Alger - A la une

Les maîtres du monde



La presse outre-Méditerranée en aura fait ses choux gras. Dans la classe politique française, lancée dans une campagne présidentielle haletante mais sans suspense vrai avec l'apparition d'un gourou anxiogène, nommé Zemmour, l'émotion est à la mesure du camouflet magistral reçu. C'était à l'occasion de la vente de douze sous-marins à l'Australie, contrat signé pourtant en bonne et due forme. Des milliards de dollars soufflés au nez et à la barbe du candidat à un deuxième mandat présidentiel qui n'avait nul besoin de ce fâcheux « incident » provoqué par le vieil allié traditionnel américain.Le plus humiliant dans cette affaire est que le chef de l'exécutif australien n'avait même pas jugé utile d'en informer son partenaire. Mais quand l'Amérique veut, le reste du monde dispose. Et d'ailleurs, les States vont plus loin à travers ce crime de lèse- majesté en ne mettant pas au courant leur allié de l'Otan de la réorientation de leur politique extérieure, notamment en Asie pacifique dans une nouvelle alliance incluant, outre les Etats-Unis, la Grande-Bretagne et l'Australie. En ligne de mire, la Chine, puissance montante qui ambitionnerait d'étendre son influence dans cette région. De ce fait, la position de la France face à l'Empire du Milieu est accusée de « mollesse ». Dans cette nouvelle ère de confrontation en particulier au niveau commercial, l'équipe d'Emmanuel Macron semble avoir raté le train. De plus, la crise diplomatique avec l'Algérie la met dans une situation très inconfortable, sachant le poids d'Alger dans la région de la bande sahélo-saharienne. D'où la multiplication des gestes de « repentance » en direction des décideurs algériens.
Ce deuxième front, ouvert par des hostilités répétées de Paris, porte en lui le tort de ne pas tenir compte de la volonté de s'affranchir de leur tutelle des pays africains martyrisés par un terrorisme sanguinaire instrumentalisé. Cette culture néo-coloniale empêche ainsi les dirigeants français de saisir les signaux de changements stratégiques, où ils ne sont désormais plus à la man?uvre. Et d'ailleurs, leur attitude à l'endroit de la monarchie marocaine frappe par son caractère immuable. Fidélité à ce maréchal homosexuel, Lyautey, créateur du Makhzen. On comprend, dès lors, la peur panique des dirigeants français qui alternent au pouvoir en France, d'une secousse qui mettrait en danger leur mainmise sur un pays dont les responsables sont une insulte quotidienne au valeureux peuple marocain, dont on connaît la fierté et sa revendication de la liberté. Réprimées à chaque fois par l'appel du Makhzen patenté à ses protecteurs. Plus dangereuse pour la France est la campagne américaine de vente de matériel militaire à l'échelle du monde.

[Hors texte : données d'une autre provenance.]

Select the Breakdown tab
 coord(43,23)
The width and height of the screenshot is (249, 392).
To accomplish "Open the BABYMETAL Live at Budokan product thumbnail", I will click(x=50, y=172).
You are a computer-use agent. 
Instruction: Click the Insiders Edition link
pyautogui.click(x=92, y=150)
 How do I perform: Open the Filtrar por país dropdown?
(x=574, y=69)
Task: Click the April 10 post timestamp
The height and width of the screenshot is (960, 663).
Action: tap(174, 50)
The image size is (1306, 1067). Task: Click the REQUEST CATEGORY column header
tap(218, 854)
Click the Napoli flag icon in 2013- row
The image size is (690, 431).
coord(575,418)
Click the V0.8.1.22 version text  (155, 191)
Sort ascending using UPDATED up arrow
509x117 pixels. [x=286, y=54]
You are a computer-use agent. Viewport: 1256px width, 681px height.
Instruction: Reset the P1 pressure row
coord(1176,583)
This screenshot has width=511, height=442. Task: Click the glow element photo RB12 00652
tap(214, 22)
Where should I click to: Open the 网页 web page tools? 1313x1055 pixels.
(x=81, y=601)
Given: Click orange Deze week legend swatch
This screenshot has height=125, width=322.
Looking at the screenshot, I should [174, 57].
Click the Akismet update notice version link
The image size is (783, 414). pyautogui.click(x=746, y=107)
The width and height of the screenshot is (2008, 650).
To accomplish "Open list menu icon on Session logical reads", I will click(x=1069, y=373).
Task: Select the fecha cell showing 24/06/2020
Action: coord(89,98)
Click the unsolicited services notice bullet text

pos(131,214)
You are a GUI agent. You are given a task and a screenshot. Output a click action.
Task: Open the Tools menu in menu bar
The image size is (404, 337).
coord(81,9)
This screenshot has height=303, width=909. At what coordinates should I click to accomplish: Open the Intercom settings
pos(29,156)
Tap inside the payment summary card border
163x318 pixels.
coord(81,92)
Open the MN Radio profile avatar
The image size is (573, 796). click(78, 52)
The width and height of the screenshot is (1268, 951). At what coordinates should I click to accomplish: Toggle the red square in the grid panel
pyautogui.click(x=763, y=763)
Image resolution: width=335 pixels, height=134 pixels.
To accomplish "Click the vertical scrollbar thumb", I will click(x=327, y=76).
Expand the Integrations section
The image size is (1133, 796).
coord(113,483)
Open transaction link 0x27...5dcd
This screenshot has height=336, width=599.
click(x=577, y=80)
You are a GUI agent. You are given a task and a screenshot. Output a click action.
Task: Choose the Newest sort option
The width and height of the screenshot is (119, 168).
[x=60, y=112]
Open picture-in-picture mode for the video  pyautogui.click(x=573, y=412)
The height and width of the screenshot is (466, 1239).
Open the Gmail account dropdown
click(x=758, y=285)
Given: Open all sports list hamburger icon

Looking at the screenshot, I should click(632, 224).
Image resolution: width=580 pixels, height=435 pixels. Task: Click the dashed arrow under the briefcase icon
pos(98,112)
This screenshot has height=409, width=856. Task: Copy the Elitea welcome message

La démarche commerciale porte un coup dur aux autres marchands d'armes, et démonte les positions supposées acquises. Ainsi, le scénario australien se répète dans le cas de la Grèce. Info : alors que le Président français Emmanuel Macron et le Premier ministre grec Kyriakos Mitsotakis ont conclu, fin septembre, un accord pour la fourniture à la Grèce de trois frégates de défense et d'intervention pour quelque 3 milliards d'euros, le département d'Etat a annoncé, dans un communiqué, avoir pré-approuvé un projet de vente à Athènes de quatre frégates de combat et leur équipement, d'une valeur de 6,9 milliards de dollars. Un manque à gagner qui frapperait de plein fouet les espoirs français qui se tournent vers les Arabes du Golfe, en l'occurrence les Emirats arabes unis, qui leur achètent 80 avions de combat Rafale et 14 hélicoptères Caracal. Montant de l'opération : 17 milliards d'euros. « C'est signé ! », clamaient les négociateurs de Macron. À condition que les maîtres du monde valident. Un contrat d'importance capitale, susceptible d'être brandi dans la course à la présidentielle d'avril 2022.